▶ Task statement: Whatever appears in the data below, copy it exactly.

::::::

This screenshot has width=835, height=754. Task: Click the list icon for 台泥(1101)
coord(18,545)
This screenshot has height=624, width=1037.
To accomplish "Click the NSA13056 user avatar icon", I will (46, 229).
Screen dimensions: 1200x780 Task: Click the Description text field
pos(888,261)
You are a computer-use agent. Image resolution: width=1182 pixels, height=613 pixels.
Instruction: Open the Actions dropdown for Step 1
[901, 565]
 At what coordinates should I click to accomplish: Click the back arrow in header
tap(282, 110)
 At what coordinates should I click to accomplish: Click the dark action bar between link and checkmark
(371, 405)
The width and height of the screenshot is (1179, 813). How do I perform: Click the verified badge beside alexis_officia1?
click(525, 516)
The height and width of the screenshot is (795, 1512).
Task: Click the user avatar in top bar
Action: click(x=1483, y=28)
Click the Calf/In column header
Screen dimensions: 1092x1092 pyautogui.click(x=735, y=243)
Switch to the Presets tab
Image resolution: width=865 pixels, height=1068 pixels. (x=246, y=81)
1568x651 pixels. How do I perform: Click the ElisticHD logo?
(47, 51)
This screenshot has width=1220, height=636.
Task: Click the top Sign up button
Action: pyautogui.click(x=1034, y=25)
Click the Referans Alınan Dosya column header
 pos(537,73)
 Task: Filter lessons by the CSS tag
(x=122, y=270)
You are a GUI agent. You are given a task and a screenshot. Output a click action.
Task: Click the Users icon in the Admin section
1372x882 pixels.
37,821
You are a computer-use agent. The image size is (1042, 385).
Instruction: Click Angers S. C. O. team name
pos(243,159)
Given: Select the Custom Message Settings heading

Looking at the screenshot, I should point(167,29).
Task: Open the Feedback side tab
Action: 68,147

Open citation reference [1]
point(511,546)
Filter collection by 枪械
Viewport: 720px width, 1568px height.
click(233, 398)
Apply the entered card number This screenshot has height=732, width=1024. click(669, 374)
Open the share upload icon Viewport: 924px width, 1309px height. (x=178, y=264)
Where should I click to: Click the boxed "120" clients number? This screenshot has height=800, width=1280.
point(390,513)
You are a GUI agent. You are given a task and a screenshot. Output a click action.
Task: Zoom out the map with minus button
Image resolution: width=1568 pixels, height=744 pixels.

::::::

▶ Exercise result:
This screenshot has width=835, height=754. Task: Click the list icon for 台泥(1101)
coord(18,545)
This screenshot has height=624, width=1037.
To accomplish "Click the NSA13056 user avatar icon", I will (46, 229).
Screen dimensions: 1200x780 Task: Click the Description text field
pos(888,261)
You are a computer-use agent. Image resolution: width=1182 pixels, height=613 pixels.
Instruction: Open the Actions dropdown for Step 1
[901, 565]
 At what coordinates should I click to accomplish: Click the back arrow in header
tap(282, 110)
 At what coordinates should I click to accomplish: Click the dark action bar between link and checkmark
(371, 405)
The width and height of the screenshot is (1179, 813). How do I perform: Click the verified badge beside alexis_officia1?
click(525, 516)
The height and width of the screenshot is (795, 1512).
Task: Click the user avatar in top bar
Action: click(x=1483, y=28)
Click the Calf/In column header
Screen dimensions: 1092x1092 pyautogui.click(x=735, y=243)
Switch to the Presets tab
Image resolution: width=865 pixels, height=1068 pixels. (x=246, y=81)
1568x651 pixels. How do I perform: Click the ElisticHD logo?
(47, 51)
This screenshot has width=1220, height=636.
Task: Click the top Sign up button
Action: pyautogui.click(x=1034, y=25)
Click the Referans Alınan Dosya column header
 pos(537,73)
 Task: Filter lessons by the CSS tag
(x=122, y=270)
You are a GUI agent. You are given a task and a screenshot. Output a click action.
Task: Click the Users icon in the Admin section
1372x882 pixels.
37,821
You are a computer-use agent. The image size is (1042, 385).
Instruction: Click Angers S. C. O. team name
pos(243,159)
Given: Select the Custom Message Settings heading

Looking at the screenshot, I should point(167,29).
Task: Open the Feedback side tab
Action: 68,147

Open citation reference [1]
point(511,546)
Filter collection by 枪械
Viewport: 720px width, 1568px height.
click(233, 398)
Apply the entered card number This screenshot has height=732, width=1024. click(669, 374)
Open the share upload icon Viewport: 924px width, 1309px height. (x=178, y=264)
Where should I click to: Click the boxed "120" clients number? This screenshot has height=800, width=1280.
point(390,513)
You are a GUI agent. You are given a task and a screenshot. Output a click action.
Task: Zoom out the map with minus button
Image resolution: width=1568 pixels, height=744 pixels.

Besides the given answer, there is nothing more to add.